A conference on the future of medical devices and an economic analysis of their development will take place in Galway next week.
The Health Economic and Policy Analysis Centre at NUIG is working with CÚRAM Medical Devices Research Centre to hold a conference on the role of health economics in the research and development of medical devices.
Health Economics is the practice of using economic analysis to inform health policy and health care decision making, particularly within the modern realm of high-tech medical solutions.
HEPAC are currently performing research that applies health economics to a wide range of chronic conditions such as ageing, dementia, disability, mental health, cancer, and obesity, and how medical devices can be employed in the future treatment of those conditions.
This research is being used to contribute to a broad range of health policy issues at a national and international level.
Next week’s conference is meant for medical device developers, manufacturers, regulators, as well as those who practice healthcare and formulate health policy.
It will deal with issues related to making an economic assessment of the healthcare potential in medical devices.
“The medical device sector is very important for Ireland and indeed more locally in Galway,” said Dr Michelle Queally from CÚRAM.
She added that “Europe’s premier cluster of medical device companies is based in the Galway region.” and that making sure making sure that the healthcare system is getting value for money from the production of medical devices is an area of growing concern.
The seminar will take place on Monday, May 13 from 9am to 12pm at the Institute for Lifecourse and Society in Dangan.

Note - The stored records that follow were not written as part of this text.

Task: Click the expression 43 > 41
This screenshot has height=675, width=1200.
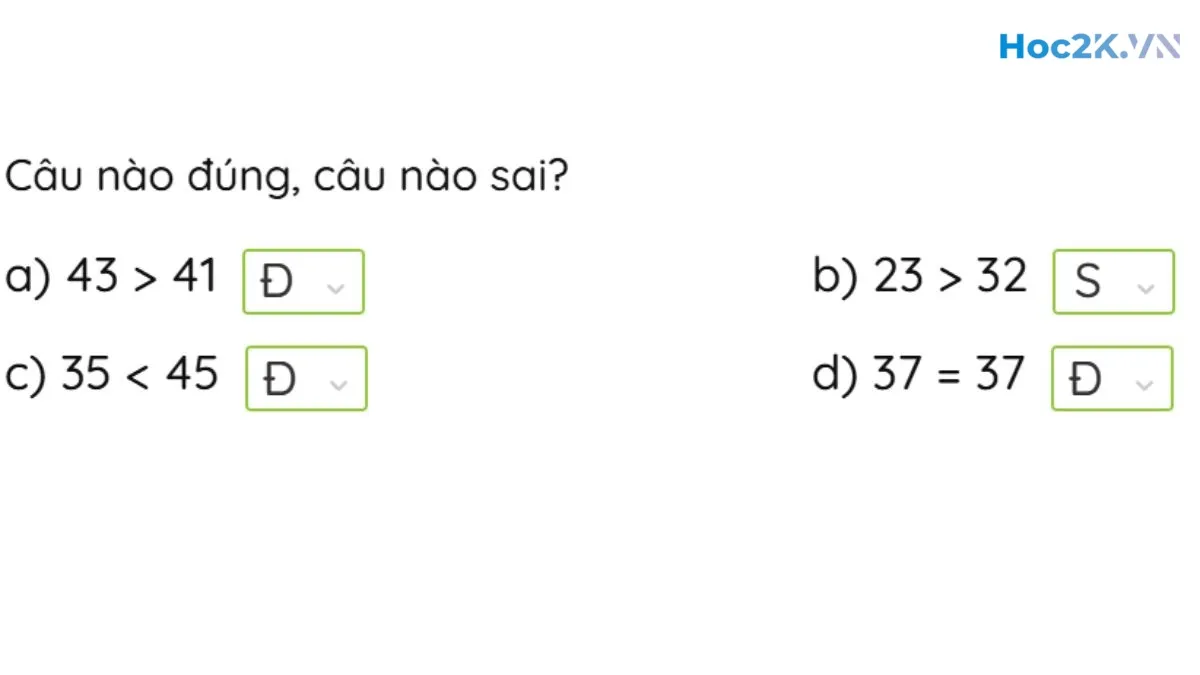Action: pos(142,276)
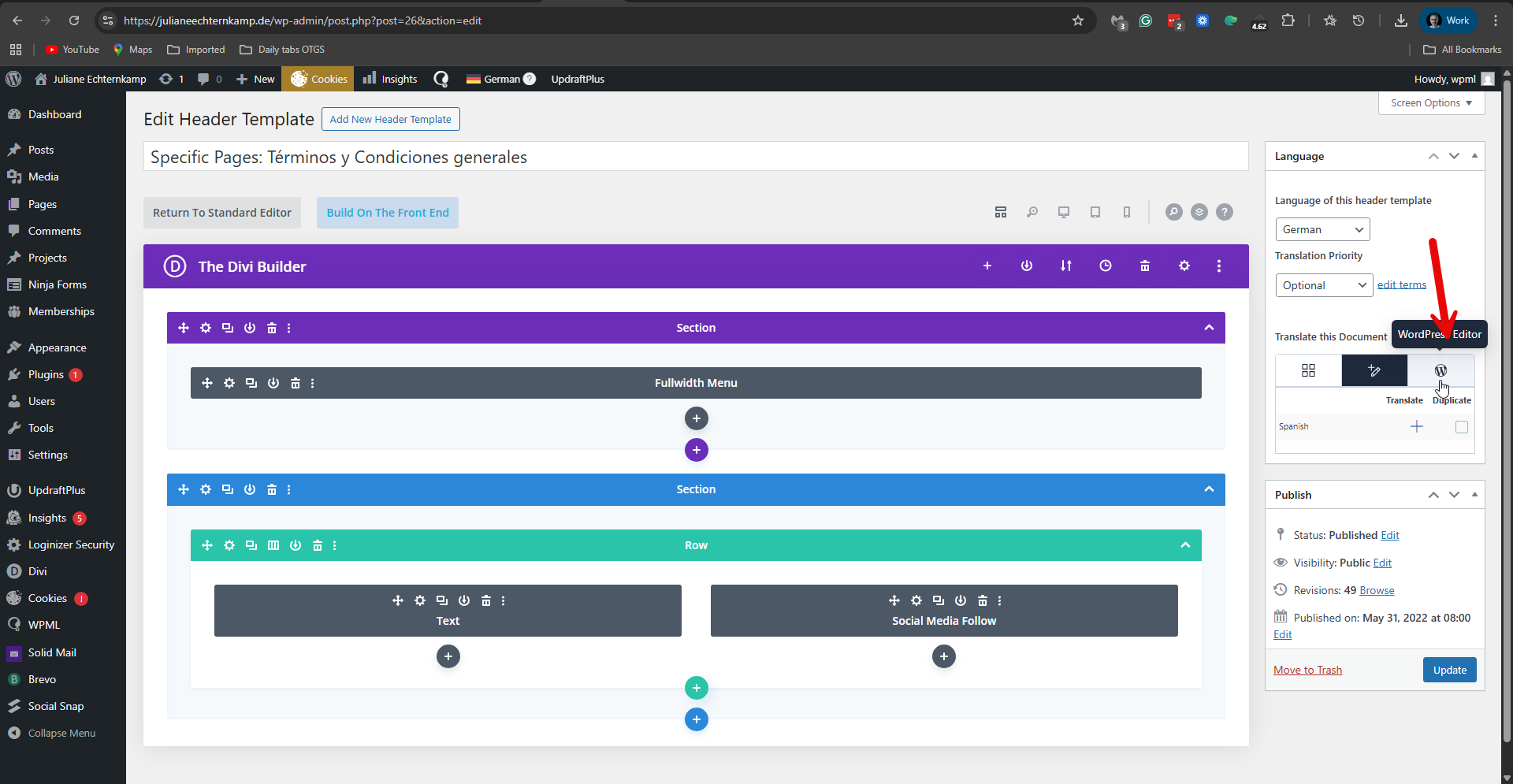Toggle the purple Section enable icon
Image resolution: width=1513 pixels, height=784 pixels.
click(x=250, y=328)
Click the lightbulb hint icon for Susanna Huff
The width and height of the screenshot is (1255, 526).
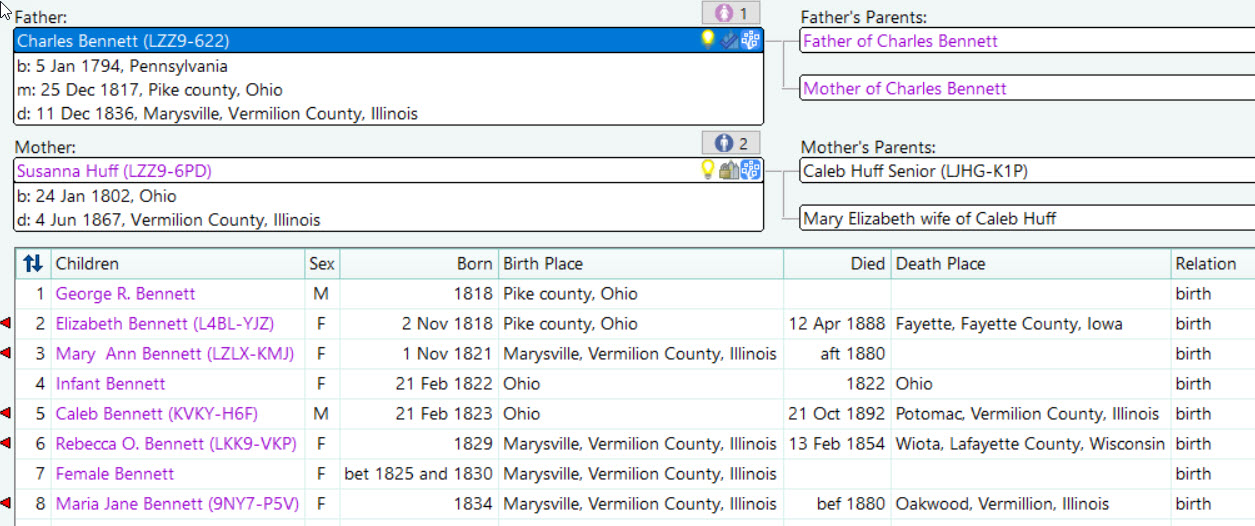click(x=708, y=170)
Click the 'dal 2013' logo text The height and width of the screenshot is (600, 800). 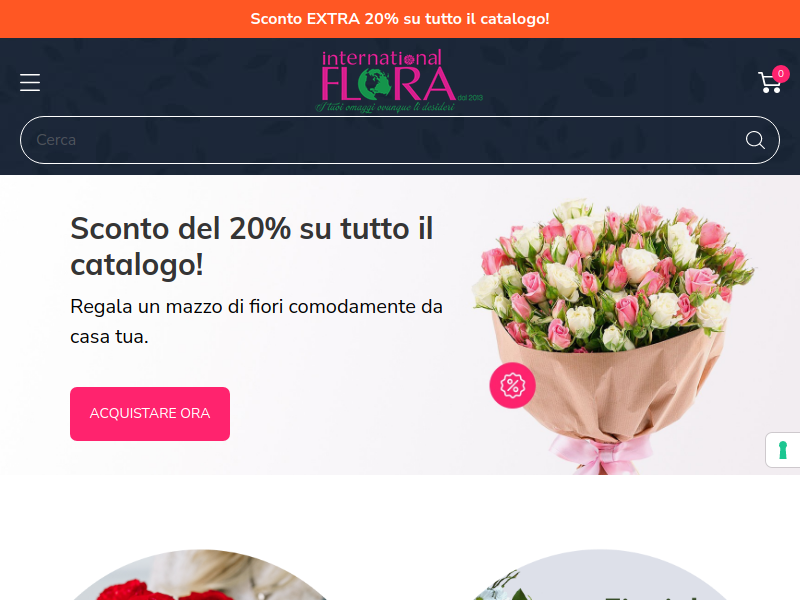click(x=470, y=97)
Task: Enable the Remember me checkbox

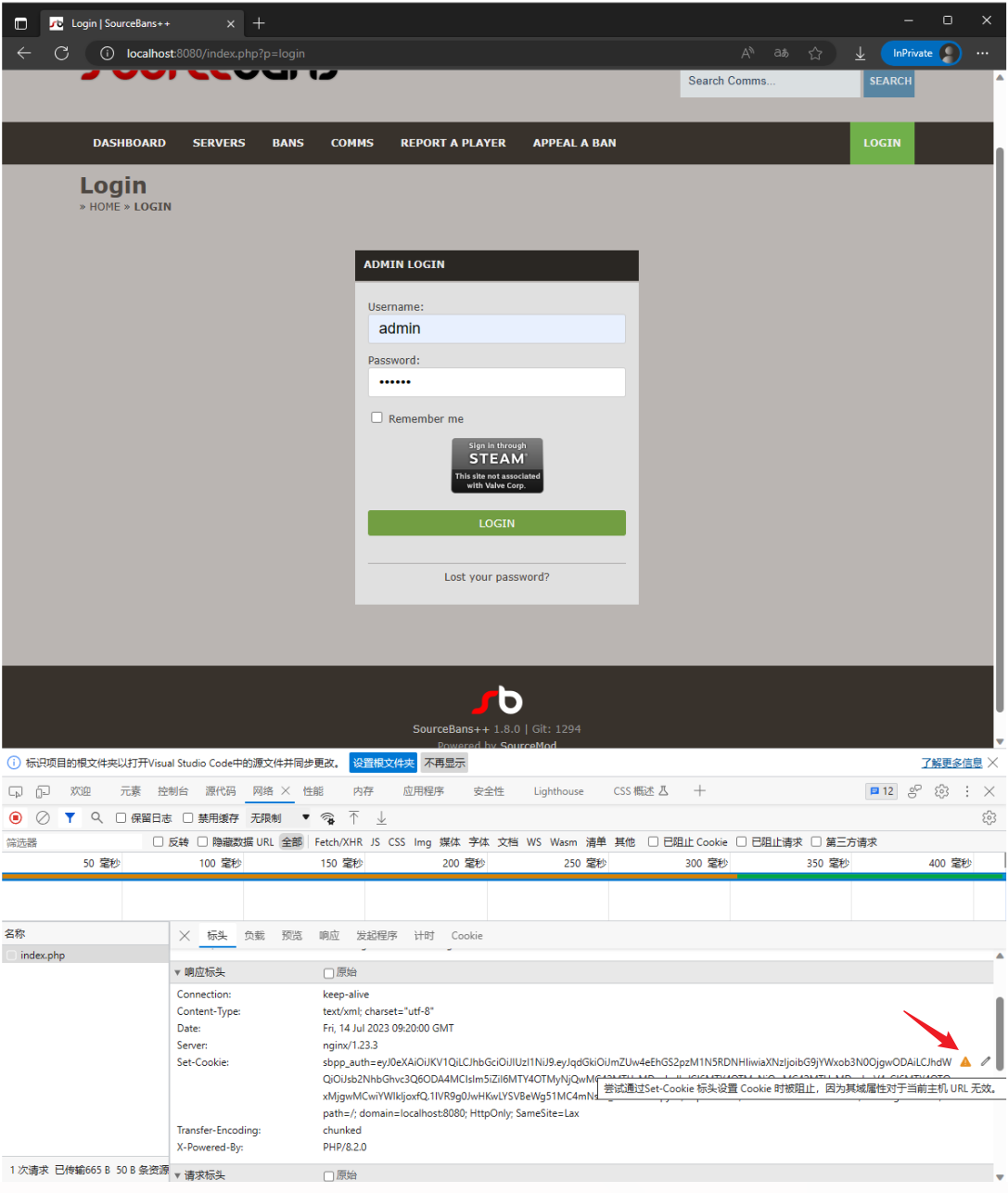Action: pos(376,417)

The keynote speaker will be Professor Rosanna Tarricone from Bocconi University, Milan who has over 100 publications in the areas of health policy, healthcare management, economic analysis of health care services.
In recent years she has focussed on health technology assessment of medical devices and has been the leader of a large, three-year EU-funded research project ‘MedtecHTA’ that has made recommendations on how to improve methods for assessing the effectiveness and cost-effectiveness of health technologies.